In a report issued on Wednesday, a group of independent experts commissioned by Sweden’s Karolinska University said there were ”clear weaknesses in how informed consent was obtained” and that only one of Macchiarini’s three patients who got a stem-cell windpipe actually signed a consent form.
Because the patient was not given the option to discuss the operation with an independent expert, the group concluded that if the information had been presented to an ethical board, ”it would not have been approved,” the report said.

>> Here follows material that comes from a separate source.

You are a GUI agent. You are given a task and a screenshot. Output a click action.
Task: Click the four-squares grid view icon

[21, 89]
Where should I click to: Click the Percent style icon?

Two of the three patients who got the windpipe transplant later died.
The commission also found that in the various transplants performed, three different synthetic materials for the windpipe were used and that the numerous changes should have raised concerns.
”Too little was known about the material in order for it to be able to begin to be used in patients,” the report said. It also questioned Macchiarini’s use of growth-stimulating drugs in combination with the transplant, pointing out that there was no permit from the regulating body to use the drugs as Macchiarini did and that all three of his patients suffered clotting problems potentially linked to their use.

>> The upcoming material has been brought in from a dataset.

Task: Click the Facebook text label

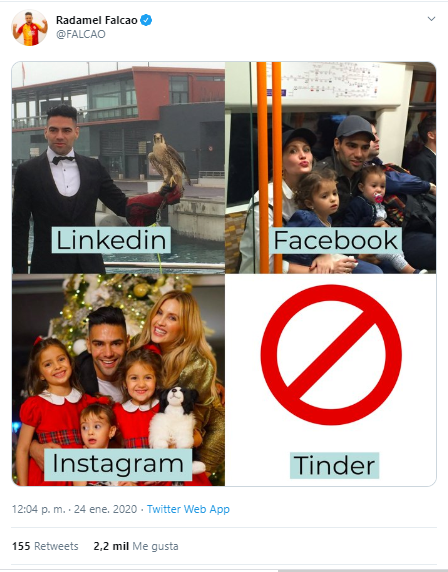Action: pos(336,240)
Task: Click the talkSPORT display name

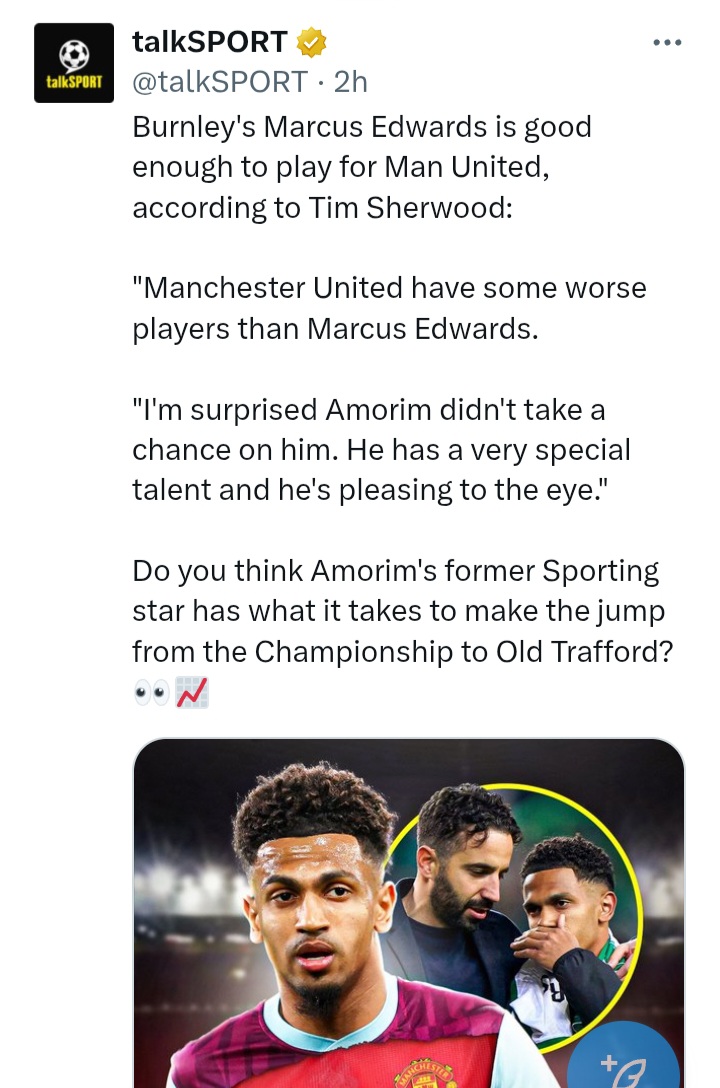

The commission ultimately concluded that ”the scientific foundation was inadequate prior to the transplants,” saying that it was ”too early” to perform windpipe transplants seeded with bone marrow cells. It noted there had been no results from experiments on laboratory animals using the specific techniques tried in patients.
In June, Swedish prosecutors said they were investigating Macchiarini for involuntary manslaughter in connection with his two patients who died. The Karolinska Institute fired him in March for breaching medical ethics after he was accused of falsifying his resume and misrepresenting his work.
”The results of all this were devastating for the patients and their families, and we offer them our apologies. What happened is unacceptable,” said Melvin Samson, Karolinska University Hospital’s director.
”At the same time, we take full responsibility for the fact that our system failed.” He said that two departmental heads linked to Macchiarini would ”take a time out until further notice.”
The hospital itself was slammed for ”multiple problems concerning patient safety,” as the commission ruled that some laws and other regulations had been broken and that the hospital’s lack of an ethical review board had been problematic.
Macchiarini declined to comment. He has previously disputed all of the charges against him.